Entries from a dataset
===

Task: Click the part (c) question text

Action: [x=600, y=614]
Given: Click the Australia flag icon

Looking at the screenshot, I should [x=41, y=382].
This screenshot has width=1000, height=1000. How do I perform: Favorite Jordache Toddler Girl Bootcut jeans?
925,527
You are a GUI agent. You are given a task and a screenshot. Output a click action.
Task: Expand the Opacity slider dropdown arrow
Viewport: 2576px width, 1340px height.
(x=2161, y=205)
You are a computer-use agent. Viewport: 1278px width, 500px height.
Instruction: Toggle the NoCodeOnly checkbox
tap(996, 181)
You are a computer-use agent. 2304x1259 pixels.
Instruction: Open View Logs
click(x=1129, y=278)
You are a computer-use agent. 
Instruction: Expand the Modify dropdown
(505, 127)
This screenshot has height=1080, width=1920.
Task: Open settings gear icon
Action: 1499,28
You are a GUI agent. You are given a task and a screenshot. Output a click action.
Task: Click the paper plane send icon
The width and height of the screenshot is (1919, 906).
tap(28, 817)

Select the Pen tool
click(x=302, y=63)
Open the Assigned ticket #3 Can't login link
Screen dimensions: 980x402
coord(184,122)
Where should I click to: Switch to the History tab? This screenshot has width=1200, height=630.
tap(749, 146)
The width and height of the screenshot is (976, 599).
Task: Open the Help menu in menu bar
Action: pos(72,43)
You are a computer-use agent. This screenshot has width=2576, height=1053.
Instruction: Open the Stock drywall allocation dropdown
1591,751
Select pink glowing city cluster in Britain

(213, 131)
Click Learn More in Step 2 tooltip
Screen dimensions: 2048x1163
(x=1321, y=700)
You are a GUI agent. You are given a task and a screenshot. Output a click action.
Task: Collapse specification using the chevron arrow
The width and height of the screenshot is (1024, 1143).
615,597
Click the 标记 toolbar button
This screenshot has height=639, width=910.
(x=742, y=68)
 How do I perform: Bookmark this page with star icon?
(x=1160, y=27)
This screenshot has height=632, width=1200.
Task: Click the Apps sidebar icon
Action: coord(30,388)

===

GIVEN EXERCISE: Return every line in the rows above that contains the word "arrow". Case matters.

REPLY TO THE EXERCISE:
Task: Expand the Opacity slider dropdown arrow
Task: Collapse specification using the chevron arrow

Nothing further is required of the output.